#### SET EXERCISE:
Please copy the material below verbatim, starting at the line that contains "Task: Toggle Wrap Text option" and ending with the final line of the material.

#### DATA IN THIS EXERCISE:

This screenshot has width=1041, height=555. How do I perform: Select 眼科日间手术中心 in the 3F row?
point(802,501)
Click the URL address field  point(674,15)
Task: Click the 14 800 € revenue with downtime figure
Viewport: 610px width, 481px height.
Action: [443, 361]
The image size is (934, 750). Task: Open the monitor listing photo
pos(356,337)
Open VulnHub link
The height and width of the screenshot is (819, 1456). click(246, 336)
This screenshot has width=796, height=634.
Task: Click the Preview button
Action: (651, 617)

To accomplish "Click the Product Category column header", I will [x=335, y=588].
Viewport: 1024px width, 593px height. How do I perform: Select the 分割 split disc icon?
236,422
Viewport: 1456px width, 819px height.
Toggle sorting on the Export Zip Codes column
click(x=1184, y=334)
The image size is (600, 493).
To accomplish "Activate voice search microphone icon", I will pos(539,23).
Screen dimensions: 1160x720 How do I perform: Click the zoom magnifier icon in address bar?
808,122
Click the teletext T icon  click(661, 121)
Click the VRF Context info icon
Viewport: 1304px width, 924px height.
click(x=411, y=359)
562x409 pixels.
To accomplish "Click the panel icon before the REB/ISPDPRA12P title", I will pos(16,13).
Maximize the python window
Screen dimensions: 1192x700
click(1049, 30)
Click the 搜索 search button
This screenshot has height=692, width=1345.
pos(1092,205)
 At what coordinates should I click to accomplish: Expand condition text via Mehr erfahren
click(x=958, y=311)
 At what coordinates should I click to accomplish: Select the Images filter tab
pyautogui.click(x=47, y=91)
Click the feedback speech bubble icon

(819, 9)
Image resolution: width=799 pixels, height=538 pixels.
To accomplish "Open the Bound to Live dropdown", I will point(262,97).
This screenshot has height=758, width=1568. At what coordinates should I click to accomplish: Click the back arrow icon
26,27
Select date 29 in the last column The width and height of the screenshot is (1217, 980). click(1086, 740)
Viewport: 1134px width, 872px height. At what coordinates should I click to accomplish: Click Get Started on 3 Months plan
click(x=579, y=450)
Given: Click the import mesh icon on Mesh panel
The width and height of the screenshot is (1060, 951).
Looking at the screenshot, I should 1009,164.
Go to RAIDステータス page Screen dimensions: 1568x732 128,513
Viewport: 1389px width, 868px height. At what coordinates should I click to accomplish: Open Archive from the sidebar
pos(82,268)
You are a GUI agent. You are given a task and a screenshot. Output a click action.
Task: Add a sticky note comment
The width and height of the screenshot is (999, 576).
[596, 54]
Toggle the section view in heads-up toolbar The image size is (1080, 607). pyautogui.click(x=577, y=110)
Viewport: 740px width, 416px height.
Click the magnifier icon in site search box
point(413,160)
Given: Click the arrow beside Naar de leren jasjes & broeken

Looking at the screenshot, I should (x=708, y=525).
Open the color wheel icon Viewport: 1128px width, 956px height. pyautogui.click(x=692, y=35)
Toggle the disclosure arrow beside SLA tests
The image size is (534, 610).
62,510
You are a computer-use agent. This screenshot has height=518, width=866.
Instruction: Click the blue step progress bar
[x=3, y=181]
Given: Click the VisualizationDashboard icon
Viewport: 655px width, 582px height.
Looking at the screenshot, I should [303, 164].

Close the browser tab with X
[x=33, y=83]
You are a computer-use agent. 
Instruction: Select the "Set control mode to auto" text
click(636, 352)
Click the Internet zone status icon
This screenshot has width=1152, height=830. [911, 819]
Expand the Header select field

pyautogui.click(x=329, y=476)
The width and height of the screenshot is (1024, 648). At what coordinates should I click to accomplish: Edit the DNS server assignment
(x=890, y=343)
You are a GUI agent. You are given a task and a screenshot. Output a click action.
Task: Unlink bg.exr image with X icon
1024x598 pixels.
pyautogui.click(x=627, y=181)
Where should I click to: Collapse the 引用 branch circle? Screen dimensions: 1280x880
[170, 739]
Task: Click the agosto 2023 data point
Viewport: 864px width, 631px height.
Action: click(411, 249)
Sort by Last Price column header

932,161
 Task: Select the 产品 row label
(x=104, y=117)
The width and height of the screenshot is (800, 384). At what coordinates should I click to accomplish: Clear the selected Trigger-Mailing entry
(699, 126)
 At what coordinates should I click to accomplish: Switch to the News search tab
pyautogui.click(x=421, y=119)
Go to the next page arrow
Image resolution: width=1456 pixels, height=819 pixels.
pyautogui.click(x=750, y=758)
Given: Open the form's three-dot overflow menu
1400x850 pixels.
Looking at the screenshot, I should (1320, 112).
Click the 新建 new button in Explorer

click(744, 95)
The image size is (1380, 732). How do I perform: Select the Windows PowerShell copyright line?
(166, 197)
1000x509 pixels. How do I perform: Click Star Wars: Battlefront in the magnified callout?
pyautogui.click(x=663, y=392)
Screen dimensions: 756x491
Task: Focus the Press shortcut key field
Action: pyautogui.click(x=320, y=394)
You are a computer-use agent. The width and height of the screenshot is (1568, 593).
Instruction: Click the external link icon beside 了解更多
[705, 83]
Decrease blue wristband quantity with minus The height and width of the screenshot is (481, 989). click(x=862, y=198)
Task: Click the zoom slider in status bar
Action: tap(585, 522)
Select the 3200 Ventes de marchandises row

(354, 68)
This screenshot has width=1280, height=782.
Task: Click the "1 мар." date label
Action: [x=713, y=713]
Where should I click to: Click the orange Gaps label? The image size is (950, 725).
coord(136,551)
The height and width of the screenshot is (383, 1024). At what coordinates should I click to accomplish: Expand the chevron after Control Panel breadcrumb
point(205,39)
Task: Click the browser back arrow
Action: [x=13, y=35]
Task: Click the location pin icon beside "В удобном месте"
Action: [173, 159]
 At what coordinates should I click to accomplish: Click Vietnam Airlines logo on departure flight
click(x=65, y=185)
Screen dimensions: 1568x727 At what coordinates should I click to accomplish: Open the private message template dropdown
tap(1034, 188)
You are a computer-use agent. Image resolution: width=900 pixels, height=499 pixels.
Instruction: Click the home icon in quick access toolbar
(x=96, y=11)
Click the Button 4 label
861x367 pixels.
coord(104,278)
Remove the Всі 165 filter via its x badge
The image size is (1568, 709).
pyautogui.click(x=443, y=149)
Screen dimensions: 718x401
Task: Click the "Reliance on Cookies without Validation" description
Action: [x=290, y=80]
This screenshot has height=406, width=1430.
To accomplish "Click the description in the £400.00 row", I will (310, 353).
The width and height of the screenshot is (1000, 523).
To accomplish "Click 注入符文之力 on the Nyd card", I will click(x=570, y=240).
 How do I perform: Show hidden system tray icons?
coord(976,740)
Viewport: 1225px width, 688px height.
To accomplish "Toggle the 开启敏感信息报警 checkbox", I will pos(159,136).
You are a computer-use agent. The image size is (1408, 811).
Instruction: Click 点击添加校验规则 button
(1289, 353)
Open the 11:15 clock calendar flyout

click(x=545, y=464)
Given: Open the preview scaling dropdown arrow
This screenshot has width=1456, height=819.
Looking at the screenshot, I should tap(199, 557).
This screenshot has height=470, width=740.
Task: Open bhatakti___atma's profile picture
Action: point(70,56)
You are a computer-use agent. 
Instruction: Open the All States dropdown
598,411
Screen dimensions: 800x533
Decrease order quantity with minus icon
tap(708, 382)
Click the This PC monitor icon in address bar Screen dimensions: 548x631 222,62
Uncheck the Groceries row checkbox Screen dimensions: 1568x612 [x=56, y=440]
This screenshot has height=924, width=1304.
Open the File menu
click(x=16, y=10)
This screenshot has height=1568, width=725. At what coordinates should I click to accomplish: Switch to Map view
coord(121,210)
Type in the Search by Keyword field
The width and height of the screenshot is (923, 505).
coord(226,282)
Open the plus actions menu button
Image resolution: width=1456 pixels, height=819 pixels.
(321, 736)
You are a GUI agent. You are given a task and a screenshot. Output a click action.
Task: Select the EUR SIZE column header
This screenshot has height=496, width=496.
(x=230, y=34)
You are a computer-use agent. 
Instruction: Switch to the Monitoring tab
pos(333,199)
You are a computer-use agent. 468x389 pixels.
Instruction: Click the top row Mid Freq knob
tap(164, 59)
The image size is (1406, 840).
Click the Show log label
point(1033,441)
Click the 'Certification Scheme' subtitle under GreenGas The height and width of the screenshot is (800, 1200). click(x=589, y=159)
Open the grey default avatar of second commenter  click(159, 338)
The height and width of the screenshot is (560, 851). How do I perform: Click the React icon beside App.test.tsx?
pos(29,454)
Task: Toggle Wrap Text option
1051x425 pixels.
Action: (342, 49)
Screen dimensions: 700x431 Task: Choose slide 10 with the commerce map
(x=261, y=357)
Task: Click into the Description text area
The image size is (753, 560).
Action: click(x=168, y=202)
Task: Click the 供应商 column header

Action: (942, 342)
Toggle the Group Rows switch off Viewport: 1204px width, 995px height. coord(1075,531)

#### TASK ANSWER:
Task: Toggle Wrap Text option
1051x425 pixels.
Action: (342, 49)
Screen dimensions: 700x431 Task: Choose slide 10 with the commerce map
(x=261, y=357)
Task: Click into the Description text area
The image size is (753, 560).
Action: click(x=168, y=202)
Task: Click the 供应商 column header

Action: (942, 342)
Toggle the Group Rows switch off Viewport: 1204px width, 995px height. coord(1075,531)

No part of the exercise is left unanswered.